A l’étang de Lindre, la pisciculture s’est poursuivie au cours des siècles sous l’égide des congrégations religieuses, puis des ducs de Lorraine, des rois de France, de la République et de l’empire napoléonien. En 1807, le domaine est passé aux mains de propriétaires privés. Le Département de la Moselle l’a racheté en 1976 pour préserver ce site naturel d’exception de la convoitise des promoteurs. Il y poursuit une pisciculture extensive sans nourrissage, les poissons s’alimentant grâce au cycle immémorial de la photosynthèse. Du jeu de l’eau et du soleil naissent le phytoplancton qui sert de base à la chaîne alimentaire de l’étang.
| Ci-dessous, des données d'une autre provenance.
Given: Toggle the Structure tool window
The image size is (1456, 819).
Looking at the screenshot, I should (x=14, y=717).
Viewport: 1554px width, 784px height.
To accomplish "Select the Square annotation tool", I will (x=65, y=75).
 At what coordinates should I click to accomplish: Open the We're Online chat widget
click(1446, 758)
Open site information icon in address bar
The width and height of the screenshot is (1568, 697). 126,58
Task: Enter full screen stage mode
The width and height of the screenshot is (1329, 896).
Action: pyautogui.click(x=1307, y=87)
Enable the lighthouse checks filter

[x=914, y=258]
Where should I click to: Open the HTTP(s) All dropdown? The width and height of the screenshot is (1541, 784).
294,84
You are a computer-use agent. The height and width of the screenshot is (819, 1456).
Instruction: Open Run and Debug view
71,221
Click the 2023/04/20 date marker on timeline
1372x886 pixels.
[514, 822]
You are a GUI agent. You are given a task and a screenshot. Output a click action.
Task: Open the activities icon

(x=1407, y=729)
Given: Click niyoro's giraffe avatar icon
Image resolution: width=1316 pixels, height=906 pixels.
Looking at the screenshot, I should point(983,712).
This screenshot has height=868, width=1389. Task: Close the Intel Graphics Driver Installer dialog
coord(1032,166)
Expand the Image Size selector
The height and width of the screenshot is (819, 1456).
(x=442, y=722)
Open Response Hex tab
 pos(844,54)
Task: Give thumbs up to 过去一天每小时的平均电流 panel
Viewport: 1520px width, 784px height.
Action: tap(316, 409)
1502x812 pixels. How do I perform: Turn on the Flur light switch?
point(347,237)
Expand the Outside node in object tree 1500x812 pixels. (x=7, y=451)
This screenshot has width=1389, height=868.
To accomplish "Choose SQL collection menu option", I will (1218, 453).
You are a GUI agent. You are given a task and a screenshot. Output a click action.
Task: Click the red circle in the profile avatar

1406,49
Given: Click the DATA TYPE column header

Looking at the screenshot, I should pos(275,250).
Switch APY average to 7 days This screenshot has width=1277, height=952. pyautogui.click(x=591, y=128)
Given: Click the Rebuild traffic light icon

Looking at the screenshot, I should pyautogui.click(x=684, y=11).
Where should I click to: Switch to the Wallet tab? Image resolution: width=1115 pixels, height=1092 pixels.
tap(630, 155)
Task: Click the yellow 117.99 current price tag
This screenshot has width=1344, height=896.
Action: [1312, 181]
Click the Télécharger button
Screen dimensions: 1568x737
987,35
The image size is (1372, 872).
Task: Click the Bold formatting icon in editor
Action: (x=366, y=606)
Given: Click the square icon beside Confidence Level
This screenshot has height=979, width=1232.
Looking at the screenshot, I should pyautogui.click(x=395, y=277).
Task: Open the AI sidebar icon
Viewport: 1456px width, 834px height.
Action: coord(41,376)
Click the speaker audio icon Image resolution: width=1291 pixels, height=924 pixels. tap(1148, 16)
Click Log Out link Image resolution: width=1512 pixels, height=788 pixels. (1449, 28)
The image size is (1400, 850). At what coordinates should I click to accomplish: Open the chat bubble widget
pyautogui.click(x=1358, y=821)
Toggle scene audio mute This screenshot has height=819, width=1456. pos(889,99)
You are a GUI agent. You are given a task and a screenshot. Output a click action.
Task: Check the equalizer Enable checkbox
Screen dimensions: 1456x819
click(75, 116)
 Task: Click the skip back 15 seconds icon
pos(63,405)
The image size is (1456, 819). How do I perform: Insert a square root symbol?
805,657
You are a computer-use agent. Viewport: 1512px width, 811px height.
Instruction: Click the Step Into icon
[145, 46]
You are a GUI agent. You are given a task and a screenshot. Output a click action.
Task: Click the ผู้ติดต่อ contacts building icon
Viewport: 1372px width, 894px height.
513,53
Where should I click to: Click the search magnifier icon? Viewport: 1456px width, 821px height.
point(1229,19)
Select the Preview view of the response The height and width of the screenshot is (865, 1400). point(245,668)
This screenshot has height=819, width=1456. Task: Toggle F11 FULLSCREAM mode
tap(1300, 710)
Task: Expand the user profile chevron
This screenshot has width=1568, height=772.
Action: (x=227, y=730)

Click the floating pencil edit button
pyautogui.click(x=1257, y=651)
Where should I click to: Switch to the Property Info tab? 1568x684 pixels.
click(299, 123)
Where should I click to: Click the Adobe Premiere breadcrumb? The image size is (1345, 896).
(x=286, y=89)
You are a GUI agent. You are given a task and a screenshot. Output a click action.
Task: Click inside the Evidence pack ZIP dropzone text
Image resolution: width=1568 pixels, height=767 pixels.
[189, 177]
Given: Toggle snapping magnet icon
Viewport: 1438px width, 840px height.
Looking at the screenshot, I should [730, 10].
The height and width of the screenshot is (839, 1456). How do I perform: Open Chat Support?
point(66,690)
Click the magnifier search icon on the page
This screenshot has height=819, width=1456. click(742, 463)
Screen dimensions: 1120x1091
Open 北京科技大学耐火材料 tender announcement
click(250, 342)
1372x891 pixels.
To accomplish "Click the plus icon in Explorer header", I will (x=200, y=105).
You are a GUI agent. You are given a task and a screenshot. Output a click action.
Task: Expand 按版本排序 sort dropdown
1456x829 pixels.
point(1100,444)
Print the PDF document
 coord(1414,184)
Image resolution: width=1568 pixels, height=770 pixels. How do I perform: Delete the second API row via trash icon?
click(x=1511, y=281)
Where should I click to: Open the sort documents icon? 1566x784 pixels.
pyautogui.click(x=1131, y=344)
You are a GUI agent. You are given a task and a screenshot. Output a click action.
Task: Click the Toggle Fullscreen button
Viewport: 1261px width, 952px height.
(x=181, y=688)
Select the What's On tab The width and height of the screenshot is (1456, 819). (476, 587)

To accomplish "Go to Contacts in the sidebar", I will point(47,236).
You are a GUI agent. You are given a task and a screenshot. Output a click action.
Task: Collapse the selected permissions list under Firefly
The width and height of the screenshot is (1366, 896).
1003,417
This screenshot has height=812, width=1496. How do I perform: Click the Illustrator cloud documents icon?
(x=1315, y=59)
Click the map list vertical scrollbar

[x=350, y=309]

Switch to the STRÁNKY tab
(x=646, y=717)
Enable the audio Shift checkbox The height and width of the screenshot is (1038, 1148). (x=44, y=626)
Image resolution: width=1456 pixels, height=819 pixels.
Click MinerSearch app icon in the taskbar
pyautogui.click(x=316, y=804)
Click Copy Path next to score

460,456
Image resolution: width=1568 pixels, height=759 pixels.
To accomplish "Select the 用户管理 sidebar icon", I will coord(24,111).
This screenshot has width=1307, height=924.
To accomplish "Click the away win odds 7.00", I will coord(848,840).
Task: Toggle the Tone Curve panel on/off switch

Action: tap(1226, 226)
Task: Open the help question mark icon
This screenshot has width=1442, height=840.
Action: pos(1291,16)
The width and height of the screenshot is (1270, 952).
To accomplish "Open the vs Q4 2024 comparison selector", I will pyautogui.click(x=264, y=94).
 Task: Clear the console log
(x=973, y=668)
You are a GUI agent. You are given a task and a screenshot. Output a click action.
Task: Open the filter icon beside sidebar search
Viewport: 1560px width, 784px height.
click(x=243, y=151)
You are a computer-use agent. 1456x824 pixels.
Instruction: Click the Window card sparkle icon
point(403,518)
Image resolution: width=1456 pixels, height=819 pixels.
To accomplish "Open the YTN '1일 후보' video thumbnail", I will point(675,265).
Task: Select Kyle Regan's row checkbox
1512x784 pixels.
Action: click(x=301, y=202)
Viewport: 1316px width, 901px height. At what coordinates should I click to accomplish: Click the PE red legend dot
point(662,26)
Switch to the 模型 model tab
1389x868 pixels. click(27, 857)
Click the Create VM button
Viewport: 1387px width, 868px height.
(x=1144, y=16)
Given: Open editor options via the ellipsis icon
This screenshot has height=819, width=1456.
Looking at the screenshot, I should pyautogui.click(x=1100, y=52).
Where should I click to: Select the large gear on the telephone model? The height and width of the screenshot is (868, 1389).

Élevés sans nourriture ni produits phytosanitaires, les poissons du Lindre sont absolument bio.
Des survivants devenus prédateurs
En 1978, la catastrophe de l’Amoco Cadiz, en Bretagne, a produit des conséquences inattendues sur l’étang mosellan. Face à une opinion publique horrifiée par les images d’oiseaux mazoutés, l’Union européenne a édicté la première directive « oiseaux ». Le cormoran qui, avec 5.000 couples subsistant à l’échelle de l’Europe entière, lui doit sa survie. Ces oiseaux de mer noirs, pouvant mesurer jusqu’à un mètre de hauteur, ont été sauvés par les mesures de protection interdisant notamment le ramassage de leurs œufs pour en faire des omelettes. Leurs effectifs sont remontés en flèche et l’espace menacée s’est muée en prédateur de masse. Leurs bandes peuvent comporter jusqu’à 2.000 individus, tous redoutables pêcheurs attaquant en piqué parfois jusqu’à 50 mètres de profondeur. Une bande de cormorans peut ainsi dévorer une tonne de poissons par jour. Ils voient dans l’étang de Lindre un vivier à la mesure de leur appétit.
Les mouettes, présentes depuis longtemps sur les berges du Rhin, sont elles aussi plus nombreuses à se restaurer dans l’étang depuis la fin des décharges à ciel ouvert. Les cigognes, désormais si nombreuses qu’elles sont devenues banales dans le sud mosellan, ne sont pas les dernières au festin. Les comptages d’oiseaux de l’étang de Lindre, qui recense également des ouettes d’Egypte, des pygargues à queue blanche ou des martins-pêcheurs, recensent pour ce mois de novembre presque 6.000 oiseaux. Ils ont, à leur manière, participé à la fête de la Grande Pêche.